_Saved entries_
========================
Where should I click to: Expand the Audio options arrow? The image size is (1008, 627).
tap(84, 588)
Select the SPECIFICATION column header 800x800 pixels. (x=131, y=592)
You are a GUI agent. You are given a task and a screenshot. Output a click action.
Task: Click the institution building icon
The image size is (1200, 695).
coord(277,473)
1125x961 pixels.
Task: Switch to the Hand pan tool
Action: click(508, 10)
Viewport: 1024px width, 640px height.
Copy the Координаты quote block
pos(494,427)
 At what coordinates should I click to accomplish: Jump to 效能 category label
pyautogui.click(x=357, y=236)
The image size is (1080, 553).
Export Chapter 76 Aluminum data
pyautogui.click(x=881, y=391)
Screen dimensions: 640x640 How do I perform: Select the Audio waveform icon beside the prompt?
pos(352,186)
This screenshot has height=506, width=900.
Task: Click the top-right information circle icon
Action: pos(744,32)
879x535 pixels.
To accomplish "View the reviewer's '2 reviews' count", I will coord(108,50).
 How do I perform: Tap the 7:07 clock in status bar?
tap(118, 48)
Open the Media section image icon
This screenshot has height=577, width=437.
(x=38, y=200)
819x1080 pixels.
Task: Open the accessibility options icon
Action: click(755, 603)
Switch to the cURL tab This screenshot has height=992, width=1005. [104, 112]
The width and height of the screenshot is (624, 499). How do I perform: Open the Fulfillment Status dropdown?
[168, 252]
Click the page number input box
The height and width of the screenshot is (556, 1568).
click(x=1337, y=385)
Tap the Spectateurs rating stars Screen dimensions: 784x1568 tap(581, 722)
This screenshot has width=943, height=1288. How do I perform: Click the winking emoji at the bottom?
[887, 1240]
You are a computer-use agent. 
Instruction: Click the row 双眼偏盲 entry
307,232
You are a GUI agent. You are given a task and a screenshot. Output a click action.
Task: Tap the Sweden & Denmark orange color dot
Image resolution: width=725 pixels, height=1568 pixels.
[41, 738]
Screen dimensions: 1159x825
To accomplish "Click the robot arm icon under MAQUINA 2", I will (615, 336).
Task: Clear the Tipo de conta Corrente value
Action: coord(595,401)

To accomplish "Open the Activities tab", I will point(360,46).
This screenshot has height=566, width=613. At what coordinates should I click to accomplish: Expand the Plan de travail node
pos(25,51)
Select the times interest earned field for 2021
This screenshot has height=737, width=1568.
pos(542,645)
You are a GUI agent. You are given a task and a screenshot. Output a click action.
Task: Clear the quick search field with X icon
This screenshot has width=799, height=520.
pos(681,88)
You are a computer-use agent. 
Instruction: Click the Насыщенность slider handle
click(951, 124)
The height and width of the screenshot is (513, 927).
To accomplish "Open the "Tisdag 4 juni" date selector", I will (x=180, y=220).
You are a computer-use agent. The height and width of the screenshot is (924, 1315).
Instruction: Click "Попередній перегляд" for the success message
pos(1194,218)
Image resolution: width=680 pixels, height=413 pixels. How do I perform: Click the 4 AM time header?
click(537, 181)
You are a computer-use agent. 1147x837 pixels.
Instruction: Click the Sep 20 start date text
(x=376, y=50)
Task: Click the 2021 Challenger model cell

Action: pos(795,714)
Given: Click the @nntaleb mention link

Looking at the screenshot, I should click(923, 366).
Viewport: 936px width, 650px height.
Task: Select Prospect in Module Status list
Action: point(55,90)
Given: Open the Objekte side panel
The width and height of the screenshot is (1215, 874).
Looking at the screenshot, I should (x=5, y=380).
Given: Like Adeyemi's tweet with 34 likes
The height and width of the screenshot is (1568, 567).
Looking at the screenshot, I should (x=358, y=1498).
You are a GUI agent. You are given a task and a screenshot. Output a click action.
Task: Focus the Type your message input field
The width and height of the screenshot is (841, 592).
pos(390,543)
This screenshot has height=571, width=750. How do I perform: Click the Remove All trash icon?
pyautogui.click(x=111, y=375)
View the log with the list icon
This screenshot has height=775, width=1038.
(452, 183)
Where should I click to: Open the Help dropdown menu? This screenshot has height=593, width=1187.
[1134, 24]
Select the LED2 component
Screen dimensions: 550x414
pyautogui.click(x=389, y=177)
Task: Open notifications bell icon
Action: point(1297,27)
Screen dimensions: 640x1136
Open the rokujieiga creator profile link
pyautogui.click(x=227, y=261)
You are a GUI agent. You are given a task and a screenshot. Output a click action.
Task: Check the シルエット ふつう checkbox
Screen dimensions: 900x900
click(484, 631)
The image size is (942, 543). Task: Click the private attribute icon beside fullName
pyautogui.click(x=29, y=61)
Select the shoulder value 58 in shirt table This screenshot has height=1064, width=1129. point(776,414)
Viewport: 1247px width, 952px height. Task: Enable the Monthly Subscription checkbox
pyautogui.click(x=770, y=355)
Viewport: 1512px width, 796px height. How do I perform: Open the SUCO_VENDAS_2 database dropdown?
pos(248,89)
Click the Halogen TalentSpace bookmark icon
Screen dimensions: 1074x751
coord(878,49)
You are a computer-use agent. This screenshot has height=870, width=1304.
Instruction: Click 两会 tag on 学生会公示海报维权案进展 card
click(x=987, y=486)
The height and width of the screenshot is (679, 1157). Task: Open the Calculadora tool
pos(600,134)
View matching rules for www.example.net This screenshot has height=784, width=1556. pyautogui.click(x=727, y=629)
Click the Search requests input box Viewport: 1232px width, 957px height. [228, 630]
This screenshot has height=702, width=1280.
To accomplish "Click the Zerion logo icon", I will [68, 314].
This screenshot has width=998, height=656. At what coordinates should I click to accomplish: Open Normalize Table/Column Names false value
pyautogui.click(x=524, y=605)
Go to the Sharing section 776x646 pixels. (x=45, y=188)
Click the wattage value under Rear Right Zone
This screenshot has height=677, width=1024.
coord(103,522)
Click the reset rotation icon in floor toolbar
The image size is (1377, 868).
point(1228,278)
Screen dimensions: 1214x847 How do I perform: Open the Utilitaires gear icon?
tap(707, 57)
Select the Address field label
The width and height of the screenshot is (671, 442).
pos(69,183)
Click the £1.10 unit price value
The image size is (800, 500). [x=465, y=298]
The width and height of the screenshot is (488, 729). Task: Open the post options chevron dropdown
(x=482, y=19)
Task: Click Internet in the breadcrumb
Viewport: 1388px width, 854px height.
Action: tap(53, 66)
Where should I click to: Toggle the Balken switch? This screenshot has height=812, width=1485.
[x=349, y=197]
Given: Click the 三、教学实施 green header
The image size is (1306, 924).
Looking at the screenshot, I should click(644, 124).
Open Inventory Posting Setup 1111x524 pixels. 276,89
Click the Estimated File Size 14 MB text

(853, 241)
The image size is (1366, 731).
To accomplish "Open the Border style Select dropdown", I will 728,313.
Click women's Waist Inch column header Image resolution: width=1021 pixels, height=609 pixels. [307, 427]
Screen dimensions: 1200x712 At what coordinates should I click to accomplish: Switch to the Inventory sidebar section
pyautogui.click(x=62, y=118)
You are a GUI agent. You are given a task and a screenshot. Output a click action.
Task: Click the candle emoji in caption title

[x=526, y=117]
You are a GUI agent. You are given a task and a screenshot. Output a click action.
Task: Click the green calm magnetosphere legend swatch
========================
Reproduce all of the entries word for word. Omit nothing.

Where should I click to: Expand the Audio options arrow? The image size is (1008, 627).
tap(84, 588)
Select the SPECIFICATION column header 800x800 pixels. (x=131, y=592)
You are a GUI agent. You are given a task and a screenshot. Output a click action.
Task: Click the institution building icon
The image size is (1200, 695).
coord(277,473)
1125x961 pixels.
Task: Switch to the Hand pan tool
Action: click(508, 10)
Viewport: 1024px width, 640px height.
Copy the Координаты quote block
pos(494,427)
 At what coordinates should I click to accomplish: Jump to 效能 category label
pyautogui.click(x=357, y=236)
The image size is (1080, 553).
Export Chapter 76 Aluminum data
pyautogui.click(x=881, y=391)
Screen dimensions: 640x640 How do I perform: Select the Audio waveform icon beside the prompt?
pos(352,186)
This screenshot has height=506, width=900.
Task: Click the top-right information circle icon
Action: pos(744,32)
879x535 pixels.
To accomplish "View the reviewer's '2 reviews' count", I will coord(108,50).
 How do I perform: Tap the 7:07 clock in status bar?
tap(118, 48)
Open the Media section image icon
This screenshot has height=577, width=437.
(x=38, y=200)
819x1080 pixels.
Task: Open the accessibility options icon
Action: click(755, 603)
Switch to the cURL tab This screenshot has height=992, width=1005. [104, 112]
The width and height of the screenshot is (624, 499). How do I perform: Open the Fulfillment Status dropdown?
[168, 252]
Click the page number input box
The height and width of the screenshot is (556, 1568).
click(x=1337, y=385)
Tap the Spectateurs rating stars Screen dimensions: 784x1568 tap(581, 722)
This screenshot has width=943, height=1288. How do I perform: Click the winking emoji at the bottom?
[887, 1240]
You are a computer-use agent. 
Instruction: Click the row 双眼偏盲 entry
307,232
You are a GUI agent. You are given a task and a screenshot. Output a click action.
Task: Tap the Sweden & Denmark orange color dot
Image resolution: width=725 pixels, height=1568 pixels.
[41, 738]
Screen dimensions: 1159x825
To accomplish "Click the robot arm icon under MAQUINA 2", I will (615, 336).
Task: Clear the Tipo de conta Corrente value
Action: coord(595,401)

To accomplish "Open the Activities tab", I will point(360,46).
This screenshot has height=566, width=613. At what coordinates should I click to accomplish: Expand the Plan de travail node
pos(25,51)
Select the times interest earned field for 2021
This screenshot has height=737, width=1568.
pos(542,645)
You are a GUI agent. You are given a task and a screenshot. Output a click action.
Task: Clear the quick search field with X icon
This screenshot has width=799, height=520.
pos(681,88)
You are a computer-use agent. 
Instruction: Click the Насыщенность slider handle
click(951, 124)
The height and width of the screenshot is (513, 927).
To accomplish "Open the "Tisdag 4 juni" date selector", I will (x=180, y=220).
You are a computer-use agent. The height and width of the screenshot is (924, 1315).
Instruction: Click "Попередній перегляд" for the success message
pos(1194,218)
Image resolution: width=680 pixels, height=413 pixels. How do I perform: Click the 4 AM time header?
click(537, 181)
You are a computer-use agent. 1147x837 pixels.
Instruction: Click the Sep 20 start date text
(x=376, y=50)
Task: Click the 2021 Challenger model cell

Action: pos(795,714)
Given: Click the @nntaleb mention link

Looking at the screenshot, I should click(923, 366).
Viewport: 936px width, 650px height.
Task: Select Prospect in Module Status list
Action: point(55,90)
Given: Open the Objekte side panel
The width and height of the screenshot is (1215, 874).
Looking at the screenshot, I should (x=5, y=380).
Given: Like Adeyemi's tweet with 34 likes
The height and width of the screenshot is (1568, 567).
Looking at the screenshot, I should (x=358, y=1498).
You are a GUI agent. You are given a task and a screenshot. Output a click action.
Task: Focus the Type your message input field
The width and height of the screenshot is (841, 592).
pos(390,543)
This screenshot has height=571, width=750. How do I perform: Click the Remove All trash icon?
pyautogui.click(x=111, y=375)
View the log with the list icon
This screenshot has height=775, width=1038.
(452, 183)
Where should I click to: Open the Help dropdown menu? This screenshot has height=593, width=1187.
[1134, 24]
Select the LED2 component
Screen dimensions: 550x414
pyautogui.click(x=389, y=177)
Task: Open notifications bell icon
Action: point(1297,27)
Screen dimensions: 640x1136
Open the rokujieiga creator profile link
pyautogui.click(x=227, y=261)
You are a GUI agent. You are given a task and a screenshot. Output a click action.
Task: Check the シルエット ふつう checkbox
Screen dimensions: 900x900
click(484, 631)
The image size is (942, 543). Task: Click the private attribute icon beside fullName
pyautogui.click(x=29, y=61)
Select the shoulder value 58 in shirt table This screenshot has height=1064, width=1129. point(776,414)
Viewport: 1247px width, 952px height. Task: Enable the Monthly Subscription checkbox
pyautogui.click(x=770, y=355)
Viewport: 1512px width, 796px height. How do I perform: Open the SUCO_VENDAS_2 database dropdown?
pos(248,89)
Click the Halogen TalentSpace bookmark icon
Screen dimensions: 1074x751
coord(878,49)
You are a computer-use agent. This screenshot has height=870, width=1304.
Instruction: Click 两会 tag on 学生会公示海报维权案进展 card
click(x=987, y=486)
The height and width of the screenshot is (679, 1157). Task: Open the Calculadora tool
pos(600,134)
View matching rules for www.example.net This screenshot has height=784, width=1556. pyautogui.click(x=727, y=629)
Click the Search requests input box Viewport: 1232px width, 957px height. [228, 630]
This screenshot has height=702, width=1280.
To accomplish "Click the Zerion logo icon", I will [68, 314].
This screenshot has width=998, height=656. At what coordinates should I click to accomplish: Open Normalize Table/Column Names false value
pyautogui.click(x=524, y=605)
Go to the Sharing section 776x646 pixels. (x=45, y=188)
Click the wattage value under Rear Right Zone
This screenshot has height=677, width=1024.
coord(103,522)
Click the reset rotation icon in floor toolbar
The image size is (1377, 868).
point(1228,278)
Screen dimensions: 1214x847 How do I perform: Open the Utilitaires gear icon?
tap(707, 57)
Select the Address field label
The width and height of the screenshot is (671, 442).
pos(69,183)
Click the £1.10 unit price value
The image size is (800, 500). [x=465, y=298]
The width and height of the screenshot is (488, 729). Task: Open the post options chevron dropdown
(x=482, y=19)
Task: Click Internet in the breadcrumb
Viewport: 1388px width, 854px height.
Action: tap(53, 66)
Where should I click to: Toggle the Balken switch? This screenshot has height=812, width=1485.
[x=349, y=197]
Given: Click the 三、教学实施 green header
The image size is (1306, 924).
Looking at the screenshot, I should click(644, 124).
Open Inventory Posting Setup 1111x524 pixels. 276,89
Click the Estimated File Size 14 MB text

(853, 241)
The image size is (1366, 731).
To accomplish "Open the Border style Select dropdown", I will 728,313.
Click women's Waist Inch column header Image resolution: width=1021 pixels, height=609 pixels. [307, 427]
Screen dimensions: 1200x712 At what coordinates should I click to accomplish: Switch to the Inventory sidebar section
pyautogui.click(x=62, y=118)
You are a GUI agent. You are given a task and a screenshot. Output a click action.
Task: Click the candle emoji in caption title

[x=526, y=117]
You are a GUI agent. You are given a task and a screenshot. Output a click action.
Task: Click the green calm magnetosphere legend swatch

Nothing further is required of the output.